All statistical analyses were performed using SAS^® Version 9.2 (SAS Institute, Cary, NC). All tests were 2-sided, and P < 0.05 was considered to be statistically significant. The invasive/migratory capacities, cell doubling time, and tumor volumes were compared using two-tailed independent-sample t tests. Chi-square tests or Fisher’s exact tests were performed to compare the apoptotic rates and cell cycle distribution.

RESULTS

Establishment of subclones exhibiting distinct invasive/migratory capacity

Single adherent A2780/SKOV3 cells were observed as early as 4–5 h after isolation and inoculation (Fig. 1A and 1B). Single cells began to divide, and 2–3 cells were observed in some wells of the plates 24 h after inoculation. The cell number continued to increase 4 days after inoculation. These single-cell subclones significantly differed in cell number and subclone size ten days after inoculation.

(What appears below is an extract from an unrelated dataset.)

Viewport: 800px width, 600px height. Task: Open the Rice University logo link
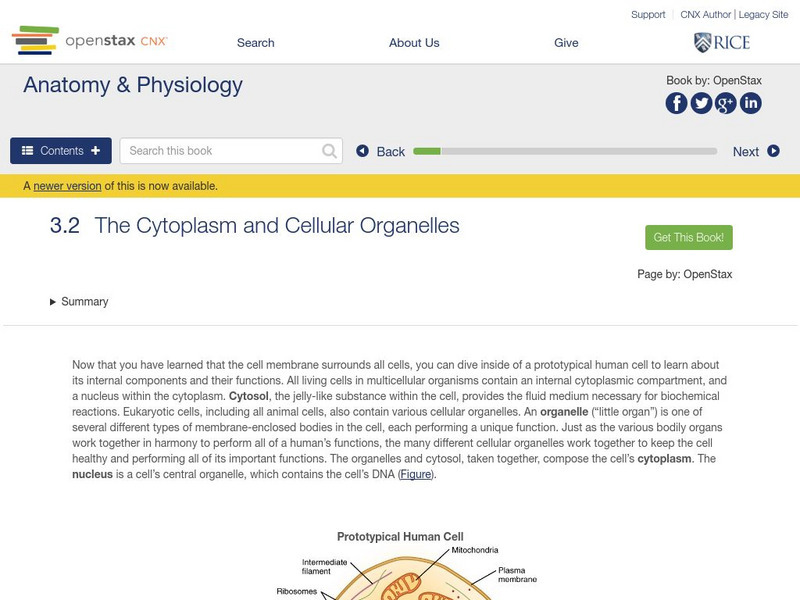tap(721, 42)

For the A2780 cell line, single adherent cells were observed in 258 wells of the eight 96-well plates. Of these 258 single-cell clones, 166 died and disappeared, and 16 were eliminated due to bacterial contamination. Of the remaining 76 single-cell clones, 18 died and disappeared, and 13 were subsequently eliminated due to bacterial contamination during the transfer process from 96-well plates to 48-, 24-, 12-, and 6- well plates and, ultimately, to culture dishes. For the A2780 subclones, the contamination rate was 11.2%, and the mortality rate was 80.3%. Forty-five (17.4%) cell subclones were obtained and named A1–A45. For the SKOV3 cell line, single adherent cells were observed in 288 wells of the eight 96-well plates. Of these 288 single-cell clones, 148 died and disappeared, and 20 were eliminated due to bacterial contamination. Forty (19.2%) single-cell subclones were obtained and named S1–S40.

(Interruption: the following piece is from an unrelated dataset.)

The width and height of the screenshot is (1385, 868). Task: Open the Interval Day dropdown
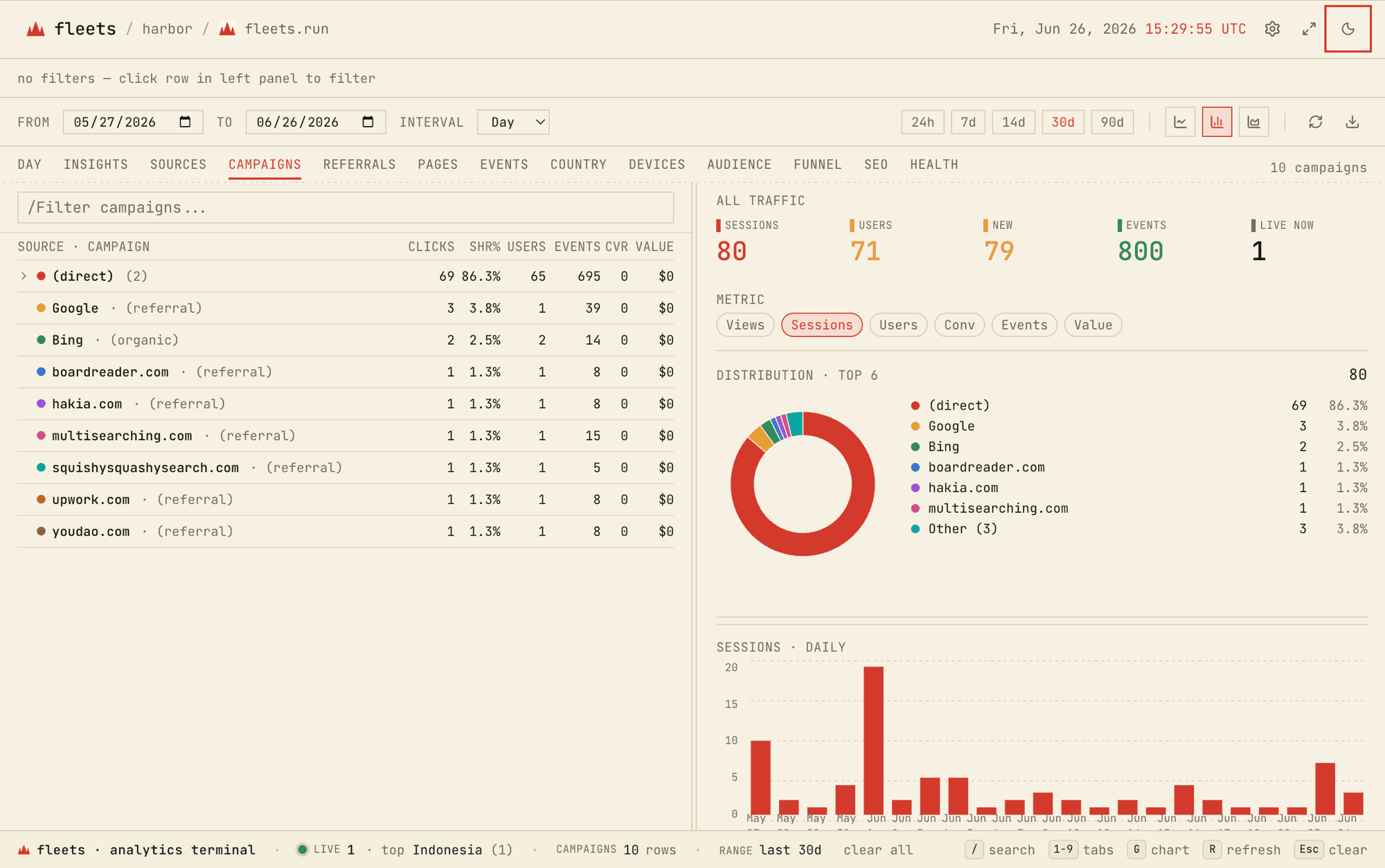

In the Matrigel invasive/migratory assay, subclone A6 (A-H) demonstrated the highest invasive/migratory activities, and subclone A41 (A-L) displayed the weakest ability to invade and migrate through the membrane (migration: 2.118 ± 0.161 vs. 0.162 ± 0.099, P < 0.001; invasion: 2.340 ± 0.322 vs. 0.350 ± 0.082, P = 0.001; Fig. 1C).The invasive/migratory abilities of A-H and A-L both were significantly different from those of their parental cell line (A-H vs. parental: P = 0.001/0.002; A-L vs. parental: P = 0.044/0.001). Similarly, S15 (S-H) and S4 (S-L) exhibited most distinct invasive/migratory abilities (invasion: 1.416 ± 0.127 vs. 0.261 ± 0.106, P = 0.001; migration: 1.726 ± 0.168 vs. 0.254 ± 0.082, P < 0.001) among all of the SKOV3 subclones. The invasive/migratory capacities of both S-H and S-L were significantly different from those of their parental cell line (S-H vs. parental: P = 0.019/0.018; S-L vs. parental: P = 0.037/0.018). The respective invasive/migratory capacities of A-H, A-L, S-H, and S-L were not significantly altered by serial passaging to approximately the thirtieth generation (Fig. 1D). After passaging to approximately 30 generations, the difference in invasive/migratory capacities between A-H/S-H and A-L/S-L remained significant (invasion: P = 0.015/P < 0.001; migration: P < 0.001/P < 0.001). These results indicated that the selected subclones had relatively stable biological traits. However, the invasive/migratory capacities of these subclones were slightly increased following passaging for thirty generations, with the exception of the migratory capacity of A-L, which decreased slightly, possibly due to experimental error. Consequently, subclones in similar generations were used, unnecessary passaging was avoided, and subclones in no greater than the 20^th generation were used in the further comparative analyses.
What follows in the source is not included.